Klaus Vetter (* 15. Februar 1938) ist ein deutscher Historiker.

Klaus Vetter war ordentlicher Professor für Deutsche Geschichte an der Humboldt-Universität zu Berlin. Sein Forschungsschwerpunkt ist die Frühe Neuzeit und die Geschichte Brandenburg-Preußens, speziell der Kurmark. Später arbeitete er als Honorarprofessor am Institut für Geschichte der Universität Wien.[1]

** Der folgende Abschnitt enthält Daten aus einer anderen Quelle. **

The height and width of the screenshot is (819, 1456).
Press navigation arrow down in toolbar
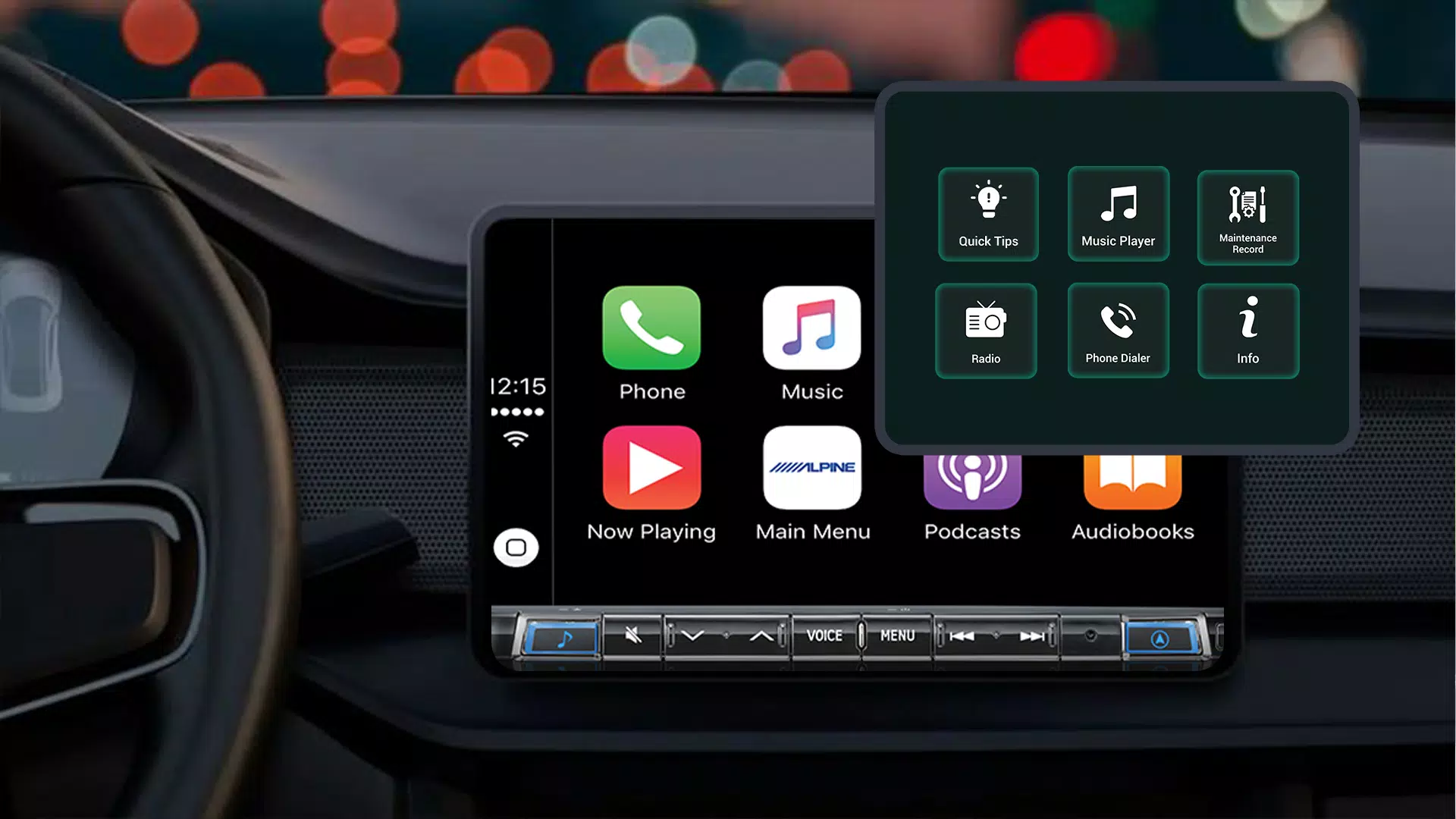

Vetter lebt mit seiner Frau in Podelzig.[2]

Schriften

  • Zwischen Dorf und Stadt – die Mediatstädte des kurmärkischen Kreises Lebus. Verfassung, Wirtschaft und Sozialstruktur im 17. und 18. Jahrhundert. Diss. Berlin 1967
    • Neuausgabe: Böhlau, Weimar 1996
  • zusammen mit Günter Vogler: Preußen. Von den Anfängen bis zur Reichsgründung. Deutscher Verlag der Wissenschaften, Berlin 1970; 7. überarb. Aufl. 1984
  • Preussischer Rittergutsbesitz und bürgerliche Umgestaltung. Die Opposition des kurmärkischen Adels gegen die Stein-Hardenbergschen Reformen. Diss. Berlin 1977
    • Buchausgabe als: Kurmärkischer Adel und preußische Reformen. Böhlau, Weimar 1979
  • Wilhelm von Oranien. Eine Biographie. Akademischer Verlag, Leipzig 1987
  • Die niederländische frühbürgerliche Revolution 1566–1588, Berlin 1989
  • Am Hofe Wilhelms von Oranien. Edition Leipzig, Leipzig 1990

Einzelnachweise

  1. Dr. Helgard Fröhlich gemeinsam mit Prof. Klaus Vetter: Was bleibt? Die Geschichtswissenschaft der DDR
  2. Märkische Oderzeitung: 108 "Versuchsabiturienten" erreichten das Ziel vom 19. Juni 2005.